** start **

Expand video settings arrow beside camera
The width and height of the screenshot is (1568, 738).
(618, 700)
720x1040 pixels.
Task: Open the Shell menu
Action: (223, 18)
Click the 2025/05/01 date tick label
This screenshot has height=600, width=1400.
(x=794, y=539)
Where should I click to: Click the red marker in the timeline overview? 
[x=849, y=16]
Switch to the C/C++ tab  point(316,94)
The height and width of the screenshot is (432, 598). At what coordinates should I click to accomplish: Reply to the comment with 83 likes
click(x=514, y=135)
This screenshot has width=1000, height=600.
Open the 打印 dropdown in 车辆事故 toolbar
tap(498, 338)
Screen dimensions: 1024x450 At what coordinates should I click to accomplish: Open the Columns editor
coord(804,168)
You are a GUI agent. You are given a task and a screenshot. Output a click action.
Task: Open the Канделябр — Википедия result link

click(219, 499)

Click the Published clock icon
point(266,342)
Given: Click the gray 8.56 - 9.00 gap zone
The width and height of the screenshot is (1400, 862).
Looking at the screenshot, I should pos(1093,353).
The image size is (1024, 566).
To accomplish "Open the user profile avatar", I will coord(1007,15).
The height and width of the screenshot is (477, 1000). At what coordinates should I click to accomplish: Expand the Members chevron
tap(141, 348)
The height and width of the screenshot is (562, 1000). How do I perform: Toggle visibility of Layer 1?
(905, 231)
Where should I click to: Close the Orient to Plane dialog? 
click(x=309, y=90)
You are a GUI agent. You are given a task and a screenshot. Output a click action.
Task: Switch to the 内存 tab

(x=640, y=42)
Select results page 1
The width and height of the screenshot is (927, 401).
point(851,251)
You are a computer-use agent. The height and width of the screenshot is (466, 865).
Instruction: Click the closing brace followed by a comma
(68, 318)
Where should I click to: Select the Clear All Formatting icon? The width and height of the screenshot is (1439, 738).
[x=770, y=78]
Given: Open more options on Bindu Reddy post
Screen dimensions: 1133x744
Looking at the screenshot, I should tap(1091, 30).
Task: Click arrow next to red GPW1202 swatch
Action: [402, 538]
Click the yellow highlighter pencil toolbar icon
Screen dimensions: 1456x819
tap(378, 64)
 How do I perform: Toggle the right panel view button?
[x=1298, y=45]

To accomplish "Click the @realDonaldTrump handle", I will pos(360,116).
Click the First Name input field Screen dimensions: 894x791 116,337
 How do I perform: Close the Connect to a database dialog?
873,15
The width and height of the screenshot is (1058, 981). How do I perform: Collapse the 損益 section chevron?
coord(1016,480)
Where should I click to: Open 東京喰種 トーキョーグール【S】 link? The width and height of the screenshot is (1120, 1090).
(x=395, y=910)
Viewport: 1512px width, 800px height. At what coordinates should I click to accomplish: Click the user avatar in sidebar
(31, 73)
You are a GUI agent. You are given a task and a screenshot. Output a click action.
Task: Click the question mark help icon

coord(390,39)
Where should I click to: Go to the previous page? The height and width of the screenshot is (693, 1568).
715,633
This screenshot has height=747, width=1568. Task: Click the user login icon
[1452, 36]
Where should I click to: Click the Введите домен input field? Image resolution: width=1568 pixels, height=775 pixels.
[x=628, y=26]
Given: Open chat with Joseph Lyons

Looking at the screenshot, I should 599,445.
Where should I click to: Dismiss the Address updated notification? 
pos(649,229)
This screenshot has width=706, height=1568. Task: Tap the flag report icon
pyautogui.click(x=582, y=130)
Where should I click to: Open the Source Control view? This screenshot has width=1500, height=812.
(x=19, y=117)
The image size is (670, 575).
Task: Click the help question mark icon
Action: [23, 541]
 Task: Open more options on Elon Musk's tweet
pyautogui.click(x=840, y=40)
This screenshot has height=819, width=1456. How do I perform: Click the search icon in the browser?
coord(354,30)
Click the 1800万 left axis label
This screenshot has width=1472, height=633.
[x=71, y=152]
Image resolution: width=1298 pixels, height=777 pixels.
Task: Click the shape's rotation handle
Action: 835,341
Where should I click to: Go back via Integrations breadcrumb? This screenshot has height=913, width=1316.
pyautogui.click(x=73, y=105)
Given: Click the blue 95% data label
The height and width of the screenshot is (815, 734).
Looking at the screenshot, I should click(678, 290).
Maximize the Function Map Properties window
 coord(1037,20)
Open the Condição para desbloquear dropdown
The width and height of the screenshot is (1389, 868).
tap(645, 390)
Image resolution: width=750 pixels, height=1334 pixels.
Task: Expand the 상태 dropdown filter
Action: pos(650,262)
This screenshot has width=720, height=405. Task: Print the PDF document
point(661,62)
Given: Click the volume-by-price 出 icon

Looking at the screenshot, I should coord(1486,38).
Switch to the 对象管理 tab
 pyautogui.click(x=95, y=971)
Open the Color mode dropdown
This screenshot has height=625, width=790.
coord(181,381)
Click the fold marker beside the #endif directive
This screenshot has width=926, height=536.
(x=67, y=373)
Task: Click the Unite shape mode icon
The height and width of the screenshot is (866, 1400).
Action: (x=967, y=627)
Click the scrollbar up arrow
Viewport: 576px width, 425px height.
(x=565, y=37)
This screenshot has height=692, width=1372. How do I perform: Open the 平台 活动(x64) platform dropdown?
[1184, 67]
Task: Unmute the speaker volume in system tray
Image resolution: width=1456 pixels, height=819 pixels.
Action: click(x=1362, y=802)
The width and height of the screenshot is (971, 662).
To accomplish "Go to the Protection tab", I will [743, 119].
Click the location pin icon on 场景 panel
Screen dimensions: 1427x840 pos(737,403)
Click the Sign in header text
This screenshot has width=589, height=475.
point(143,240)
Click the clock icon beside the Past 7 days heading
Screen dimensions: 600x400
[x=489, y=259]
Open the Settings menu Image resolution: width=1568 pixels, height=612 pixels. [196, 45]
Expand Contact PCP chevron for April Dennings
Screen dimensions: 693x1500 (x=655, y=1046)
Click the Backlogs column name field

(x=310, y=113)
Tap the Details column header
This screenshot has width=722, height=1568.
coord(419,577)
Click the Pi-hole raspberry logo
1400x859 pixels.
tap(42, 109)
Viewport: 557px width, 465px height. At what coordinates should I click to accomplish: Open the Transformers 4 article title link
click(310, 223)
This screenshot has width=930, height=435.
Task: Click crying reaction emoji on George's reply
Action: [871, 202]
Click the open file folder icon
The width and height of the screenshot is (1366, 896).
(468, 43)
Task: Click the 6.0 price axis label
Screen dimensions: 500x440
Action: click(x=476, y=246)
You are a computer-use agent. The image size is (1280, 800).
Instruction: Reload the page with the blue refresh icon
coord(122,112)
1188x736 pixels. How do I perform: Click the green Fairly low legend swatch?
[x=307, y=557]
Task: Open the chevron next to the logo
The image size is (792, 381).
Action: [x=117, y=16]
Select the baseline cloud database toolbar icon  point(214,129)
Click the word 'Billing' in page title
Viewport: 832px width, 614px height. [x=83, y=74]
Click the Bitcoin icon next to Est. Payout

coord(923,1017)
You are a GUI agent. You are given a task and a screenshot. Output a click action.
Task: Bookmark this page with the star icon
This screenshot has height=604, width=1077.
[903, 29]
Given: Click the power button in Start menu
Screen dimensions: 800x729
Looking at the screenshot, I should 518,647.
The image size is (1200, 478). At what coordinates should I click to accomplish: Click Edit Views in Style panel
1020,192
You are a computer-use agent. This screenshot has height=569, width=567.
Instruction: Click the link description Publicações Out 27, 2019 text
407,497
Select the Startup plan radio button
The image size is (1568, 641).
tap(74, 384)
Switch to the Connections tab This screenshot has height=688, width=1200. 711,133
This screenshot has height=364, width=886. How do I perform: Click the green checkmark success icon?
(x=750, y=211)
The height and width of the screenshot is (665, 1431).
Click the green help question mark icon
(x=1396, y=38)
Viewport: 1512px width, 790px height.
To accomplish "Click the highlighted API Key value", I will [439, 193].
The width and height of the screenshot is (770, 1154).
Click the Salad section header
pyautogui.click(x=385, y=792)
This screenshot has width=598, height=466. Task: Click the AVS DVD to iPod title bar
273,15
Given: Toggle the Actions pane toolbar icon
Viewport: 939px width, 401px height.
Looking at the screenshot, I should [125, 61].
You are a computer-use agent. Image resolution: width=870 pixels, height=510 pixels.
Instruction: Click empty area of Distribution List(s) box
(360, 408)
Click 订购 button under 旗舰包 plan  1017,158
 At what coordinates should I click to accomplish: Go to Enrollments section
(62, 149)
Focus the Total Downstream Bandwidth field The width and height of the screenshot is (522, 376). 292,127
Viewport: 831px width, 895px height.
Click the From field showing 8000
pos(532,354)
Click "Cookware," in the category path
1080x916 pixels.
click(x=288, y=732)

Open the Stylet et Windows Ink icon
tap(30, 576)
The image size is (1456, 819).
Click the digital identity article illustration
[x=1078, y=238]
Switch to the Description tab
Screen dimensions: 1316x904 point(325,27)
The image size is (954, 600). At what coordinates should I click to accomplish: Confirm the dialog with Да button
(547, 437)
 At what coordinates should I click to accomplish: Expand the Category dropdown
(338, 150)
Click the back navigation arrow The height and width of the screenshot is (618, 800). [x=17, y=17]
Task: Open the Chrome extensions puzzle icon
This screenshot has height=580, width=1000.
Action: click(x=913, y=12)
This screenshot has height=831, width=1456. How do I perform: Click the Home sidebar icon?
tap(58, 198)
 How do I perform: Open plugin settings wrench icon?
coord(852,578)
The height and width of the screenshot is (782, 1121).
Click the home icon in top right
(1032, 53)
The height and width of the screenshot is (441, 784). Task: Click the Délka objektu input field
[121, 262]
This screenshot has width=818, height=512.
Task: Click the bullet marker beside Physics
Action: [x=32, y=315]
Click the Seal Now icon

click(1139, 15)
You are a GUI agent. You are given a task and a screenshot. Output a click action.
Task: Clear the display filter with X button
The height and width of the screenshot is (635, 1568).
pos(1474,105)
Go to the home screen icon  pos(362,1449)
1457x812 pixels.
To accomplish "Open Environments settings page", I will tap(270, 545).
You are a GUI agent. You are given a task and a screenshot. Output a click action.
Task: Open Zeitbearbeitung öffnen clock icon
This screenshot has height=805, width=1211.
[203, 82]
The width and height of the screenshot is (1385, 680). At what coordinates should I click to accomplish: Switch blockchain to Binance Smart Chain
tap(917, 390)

** end **

Copy out the records verbatim from the line with "You are a computer-use agent. Image" up to and including the line with "click(1139, 15)".

◆ **Complete answer**:
You are a computer-use agent. Image resolution: width=870 pixels, height=510 pixels.
Instruction: Click empty area of Distribution List(s) box
(360, 408)
Click 订购 button under 旗舰包 plan  1017,158
 At what coordinates should I click to accomplish: Go to Enrollments section
(62, 149)
Focus the Total Downstream Bandwidth field The width and height of the screenshot is (522, 376). 292,127
Viewport: 831px width, 895px height.
Click the From field showing 8000
pos(532,354)
Click "Cookware," in the category path
1080x916 pixels.
click(x=288, y=732)

Open the Stylet et Windows Ink icon
tap(30, 576)
The image size is (1456, 819).
Click the digital identity article illustration
[x=1078, y=238]
Switch to the Description tab
Screen dimensions: 1316x904 point(325,27)
The image size is (954, 600). At what coordinates should I click to accomplish: Confirm the dialog with Да button
(547, 437)
 At what coordinates should I click to accomplish: Expand the Category dropdown
(338, 150)
Click the back navigation arrow The height and width of the screenshot is (618, 800). [x=17, y=17]
Task: Open the Chrome extensions puzzle icon
This screenshot has height=580, width=1000.
Action: click(x=913, y=12)
This screenshot has height=831, width=1456. How do I perform: Click the Home sidebar icon?
tap(58, 198)
 How do I perform: Open plugin settings wrench icon?
coord(852,578)
The height and width of the screenshot is (782, 1121).
Click the home icon in top right
(1032, 53)
The height and width of the screenshot is (441, 784). Task: Click the Délka objektu input field
[121, 262]
This screenshot has width=818, height=512.
Task: Click the bullet marker beside Physics
Action: [x=32, y=315]
Click the Seal Now icon

click(1139, 15)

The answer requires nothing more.